____ Task data

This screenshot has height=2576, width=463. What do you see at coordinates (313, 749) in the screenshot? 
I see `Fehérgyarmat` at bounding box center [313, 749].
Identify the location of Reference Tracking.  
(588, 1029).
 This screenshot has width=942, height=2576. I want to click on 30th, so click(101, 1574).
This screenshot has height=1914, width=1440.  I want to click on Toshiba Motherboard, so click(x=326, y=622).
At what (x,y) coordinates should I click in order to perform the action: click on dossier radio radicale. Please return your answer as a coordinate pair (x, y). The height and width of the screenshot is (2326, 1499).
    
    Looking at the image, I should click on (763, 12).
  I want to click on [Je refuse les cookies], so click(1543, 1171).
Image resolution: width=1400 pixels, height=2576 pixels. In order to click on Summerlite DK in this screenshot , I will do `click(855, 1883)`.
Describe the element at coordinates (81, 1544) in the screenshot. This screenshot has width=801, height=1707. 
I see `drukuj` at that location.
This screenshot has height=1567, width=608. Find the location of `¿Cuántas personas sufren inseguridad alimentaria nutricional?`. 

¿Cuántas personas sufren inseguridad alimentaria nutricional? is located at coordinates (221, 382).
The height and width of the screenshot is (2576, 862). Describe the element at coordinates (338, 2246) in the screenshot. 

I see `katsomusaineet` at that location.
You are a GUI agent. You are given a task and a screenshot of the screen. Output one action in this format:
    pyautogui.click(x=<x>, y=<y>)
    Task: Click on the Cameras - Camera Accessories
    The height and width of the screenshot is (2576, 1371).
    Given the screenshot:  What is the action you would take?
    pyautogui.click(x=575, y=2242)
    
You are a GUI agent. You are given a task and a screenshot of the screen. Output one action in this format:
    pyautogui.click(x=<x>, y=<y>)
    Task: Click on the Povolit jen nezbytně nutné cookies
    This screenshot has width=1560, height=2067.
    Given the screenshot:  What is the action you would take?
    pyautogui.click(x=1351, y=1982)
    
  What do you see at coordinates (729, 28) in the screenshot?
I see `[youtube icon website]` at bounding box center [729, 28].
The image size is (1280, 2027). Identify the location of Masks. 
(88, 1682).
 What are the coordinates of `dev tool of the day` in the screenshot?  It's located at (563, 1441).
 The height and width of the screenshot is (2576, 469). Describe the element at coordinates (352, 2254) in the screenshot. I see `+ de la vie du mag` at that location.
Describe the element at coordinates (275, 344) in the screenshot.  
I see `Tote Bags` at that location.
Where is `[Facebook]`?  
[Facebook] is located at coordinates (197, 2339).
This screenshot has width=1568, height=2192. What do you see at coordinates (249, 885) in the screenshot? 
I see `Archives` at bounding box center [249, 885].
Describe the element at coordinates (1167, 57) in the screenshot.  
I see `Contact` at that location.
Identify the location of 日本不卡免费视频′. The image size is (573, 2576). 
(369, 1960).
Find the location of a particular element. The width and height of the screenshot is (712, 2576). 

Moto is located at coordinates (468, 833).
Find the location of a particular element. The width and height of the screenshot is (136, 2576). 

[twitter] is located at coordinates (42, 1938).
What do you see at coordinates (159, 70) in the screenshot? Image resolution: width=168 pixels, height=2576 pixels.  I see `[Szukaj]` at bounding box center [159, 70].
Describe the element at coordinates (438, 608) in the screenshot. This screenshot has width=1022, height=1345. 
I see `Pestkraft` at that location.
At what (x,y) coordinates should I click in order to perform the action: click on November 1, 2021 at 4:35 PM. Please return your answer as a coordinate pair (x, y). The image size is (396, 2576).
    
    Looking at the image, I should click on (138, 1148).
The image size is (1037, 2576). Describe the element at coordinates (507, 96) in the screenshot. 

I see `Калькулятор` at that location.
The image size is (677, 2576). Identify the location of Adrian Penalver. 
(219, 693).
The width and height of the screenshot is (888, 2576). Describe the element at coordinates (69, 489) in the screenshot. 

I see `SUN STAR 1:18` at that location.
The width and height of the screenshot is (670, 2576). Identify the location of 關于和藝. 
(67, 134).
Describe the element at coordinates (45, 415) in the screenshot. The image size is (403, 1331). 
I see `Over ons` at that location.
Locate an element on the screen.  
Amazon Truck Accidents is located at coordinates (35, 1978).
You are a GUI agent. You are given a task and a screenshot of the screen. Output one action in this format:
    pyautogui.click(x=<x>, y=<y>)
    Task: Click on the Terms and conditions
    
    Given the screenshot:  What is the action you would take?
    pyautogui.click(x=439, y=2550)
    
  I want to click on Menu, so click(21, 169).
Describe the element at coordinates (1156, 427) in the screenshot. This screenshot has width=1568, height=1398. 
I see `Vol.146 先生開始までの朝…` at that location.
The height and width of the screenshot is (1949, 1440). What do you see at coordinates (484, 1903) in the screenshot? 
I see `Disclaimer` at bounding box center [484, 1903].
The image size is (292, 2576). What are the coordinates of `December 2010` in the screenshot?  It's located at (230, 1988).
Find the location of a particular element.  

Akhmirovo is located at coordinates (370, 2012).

________

§ **Goal**:
Copy verbatim the stretch of items from the line containing "is (712, 2576)." through the line containing "What do you see at coordinates (159, 70)", including both of those lines.

§ **Final result**:
Find the location of a particular element. The width and height of the screenshot is (712, 2576). 

Moto is located at coordinates (468, 833).
Find the location of a particular element. The width and height of the screenshot is (136, 2576). 

[twitter] is located at coordinates (42, 1938).
What do you see at coordinates (159, 70) in the screenshot? Image resolution: width=168 pixels, height=2576 pixels.  I see `[Szukaj]` at bounding box center [159, 70].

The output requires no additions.